Mantooth, who serves as LTRO case manager supervisor, was a part of the group that nominated Wright for the award.
“Connie Wright is one of the most selfless people I have had the privilege to know,” Mantooth said. “She is always thinking of others before herself. When a need arises it is not ‘can this be done, but let’s get it done.’ She is an amazing woman, full of resources. She will tell you that everything she does is ‘God driven.’ It is an honor to work beside her to help others.”
Wright said that she learned much about herself following the events of April 27, 2011, things that she probably knew but never thought about.
“I have found a new side of me,” she said. “I have done church work for 30 years. I was the one who set up the mission team, found the place for the teams to go, helped with the fundraisers and waved to the team when it left, but I have never been on a mission trip myself.

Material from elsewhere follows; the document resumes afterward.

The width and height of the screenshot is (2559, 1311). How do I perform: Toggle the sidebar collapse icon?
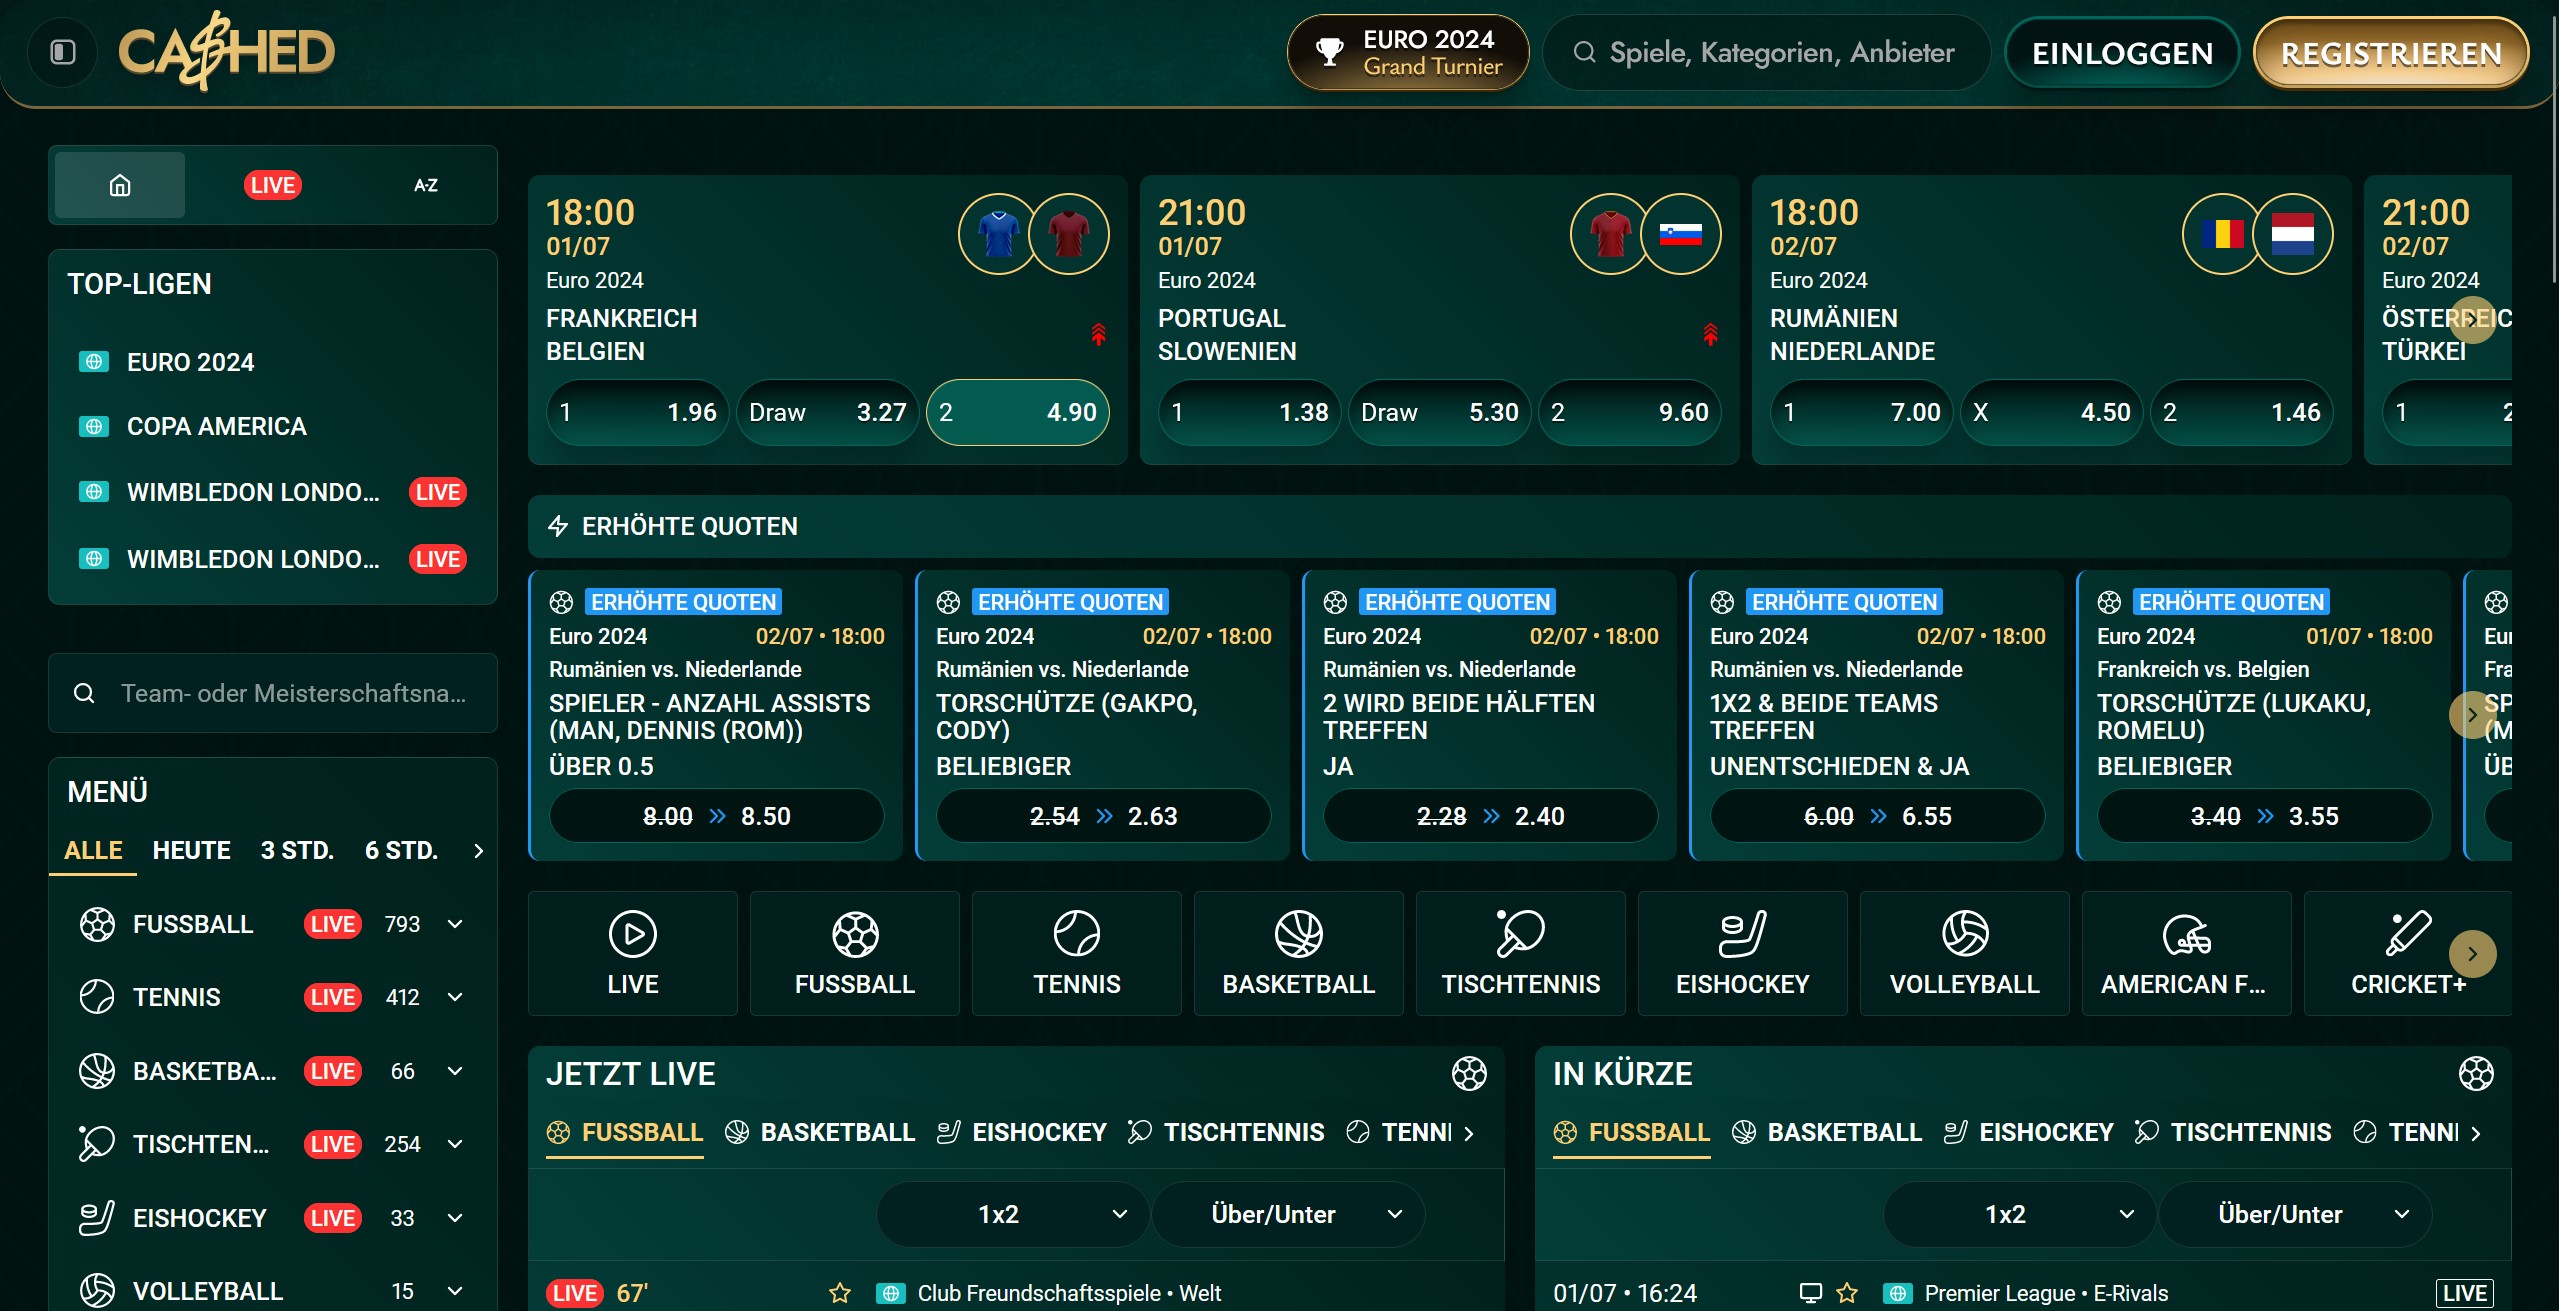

“This has been my mission trip,” Wright stated. “And I have found that I have strength that, in many cases we never see until we are put in this type of position. I have a power to get others involved, and I want to use that to get others to volunteer their time to help those in our community in need.”
Those wishing to see Wright in action may get involved in the “Day of Service” on Saturday, April 28, where she and others will work to get as many involved in volunteering their services that day to help clean up in the aftermath of the April 27 and March 2 storms.
“Yes, there are still areas in our community that have trees down and debris from last April, and this is a great time for us all to get together and help the people in our community who still need that help,” she said.